Cleaning Up Our Movie Survey Data

One of our first tasks is to convert the wide format of our data to a long format, since we want one column to hold each reviewr/ranker’s name and separate columns for their ratings. Thus we will be pivoting our data.

mdf_long <- mdf %>%
  
  pivot_longer(
    cols = Daniel:Aiden,
    names_to = "Ranker", 
    values_to = "Rating"
  )
glimpse(mdf_long)
## Rows: 25
## Columns: 3
## $ Film   <chr> "Elio", "Elio", "Elio", "Elio", "Elio", "How to Train your Drag…
## $ Ranker <chr> "Daniel", "Elena", "Susan", "Winnie", "Aiden", "Daniel", "Elena…
## $ Rating <dbl> 2, 4, 5, 5, 3, 5, 5, 3, 5, 4, 4, 3, NA, 5, 5, 3, 1, NA, 5, 2, N…

Let’s convert the Rating column to numeric

mdf_long$Rating <- as.numeric(mdf_long$Rating)

glimpse(mdf_long)
## Rows: 25
## Columns: 3
## $ Film   <chr> "Elio", "Elio", "Elio", "Elio", "Elio", "How to Train your Drag…
## $ Ranker <chr> "Daniel", "Elena", "Susan", "Winnie", "Aiden", "Daniel", "Elena…
## $ Rating <dbl> 2, 4, 5, 5, 3, 5, 5, 3, 5, 4, 4, 3, NA, 5, 5, 3, 1, NA, 5, 2, N…

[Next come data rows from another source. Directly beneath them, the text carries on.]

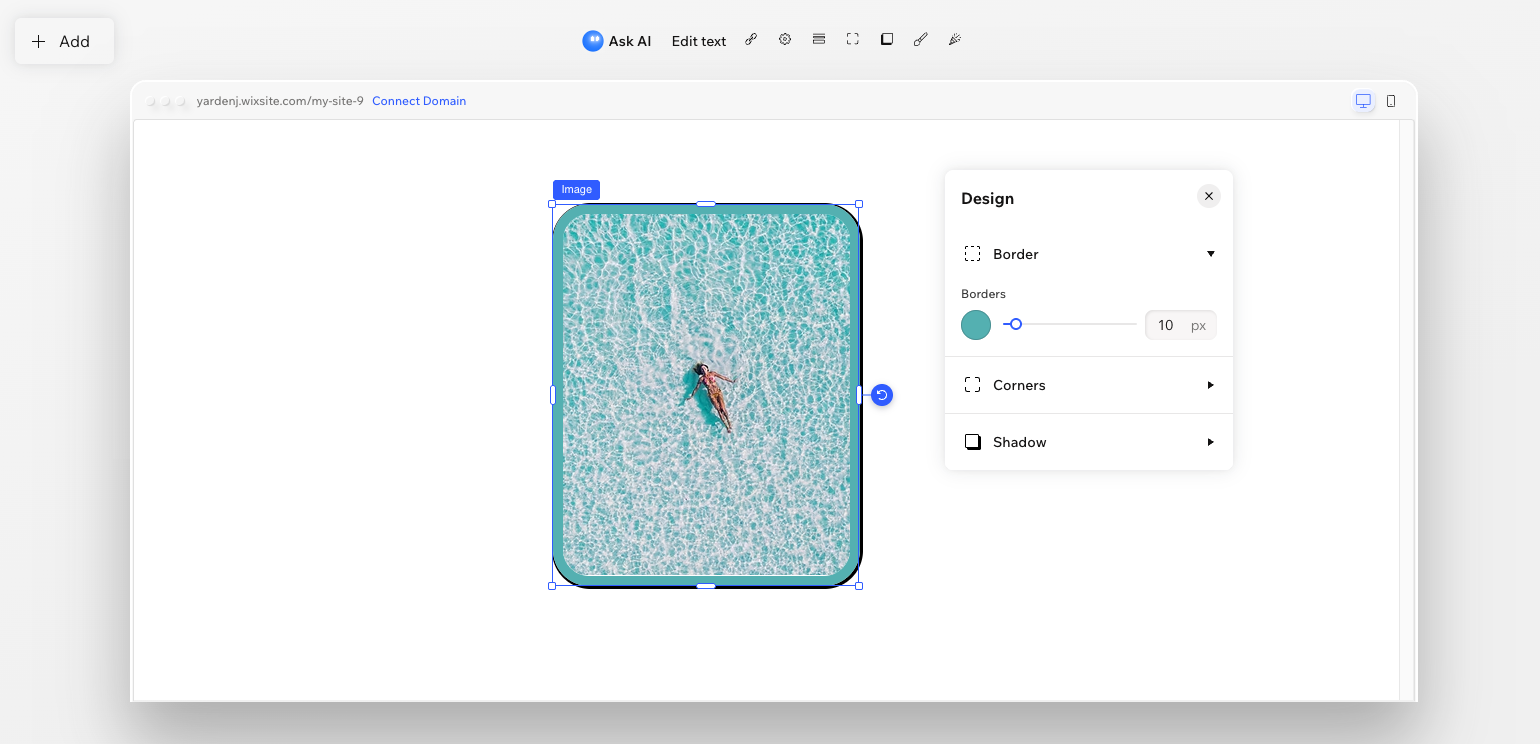Click the stacked layout bars icon

pos(819,40)
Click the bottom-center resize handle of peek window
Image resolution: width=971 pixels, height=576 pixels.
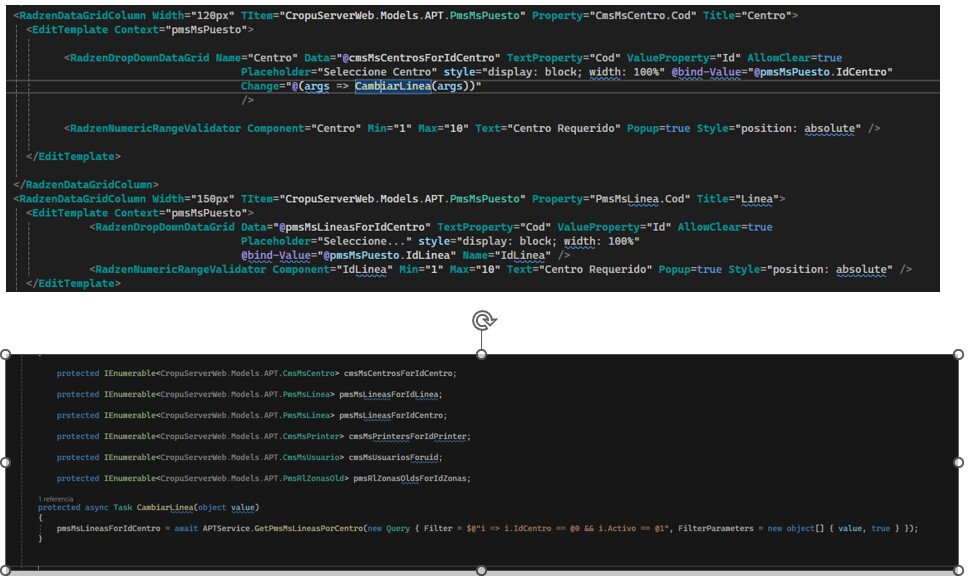482,570
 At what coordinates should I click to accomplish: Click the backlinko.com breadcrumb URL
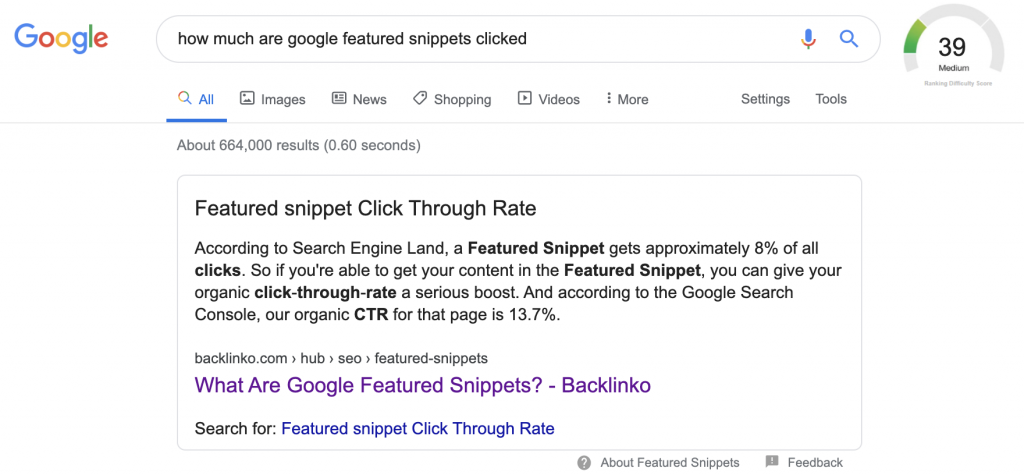341,358
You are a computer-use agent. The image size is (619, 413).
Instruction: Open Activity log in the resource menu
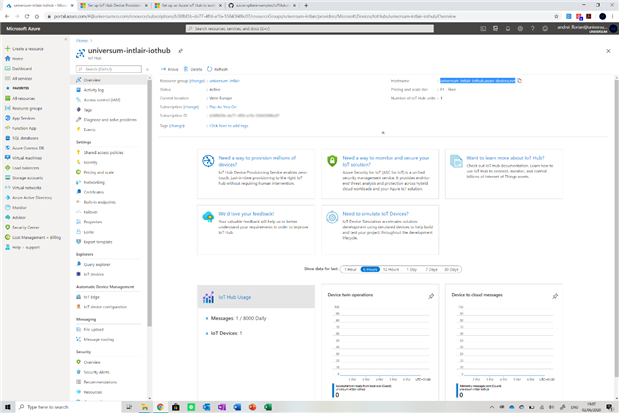pos(94,90)
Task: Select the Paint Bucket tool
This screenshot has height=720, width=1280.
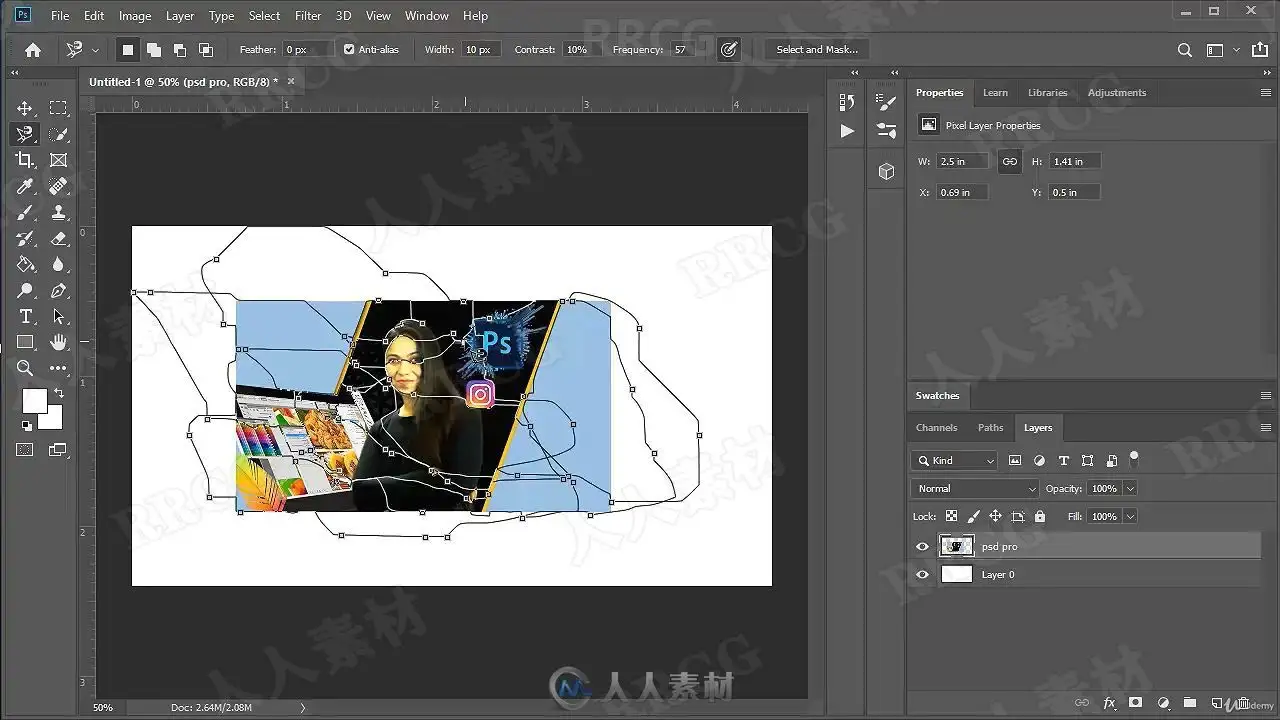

We can also arrange our dataframe by Film, then Ranker alphabetically.

mdf2 <- mdf_long %>%
  arrange(Film, Ranker)

Finding the Film with the Greatest Standard Deviation in it’s Reviewer Ratings

First let’s find the Mean and Standard deviation of Ratings:

mdf2_summary <- mdf2 %>%
  group_by(Film) %>%
  summarise(
    film_mean = mean(Rating, na.rm = TRUE),
    film_sd = sd(Rating, na.rm = TRUE),
    ratings_count = sum(!is.na(Rating))
  )

Now we can plot the mean and standard deviation for the ratings of each film.

ggplot(mdf2_summary, aes(x = Film, y = film_mean, fill = Film)) +
  geom_bar(position = position_dodge(), stat = "identity", color = "black") +
  geom_errorbar(aes(ymin = film_mean-film_sd, ymax = film_mean+film_sd)) +
  labs( 
    title = "Film Ratings Standard Deviations",
    x = "Films",
    y = "Film Ratings Means and Standard Deviations") +
  theme(axis.title.x = element_text(vjust = 0.5),
        axis.text.x = element_text(angle = 45, vjust = 0.55))

We can see from our summary and from the graph that Mission Impossible has the highest variability among reviewers with Superman close behind. Thus, Mission Impossible has the most disagreement among viewers on it’s rating.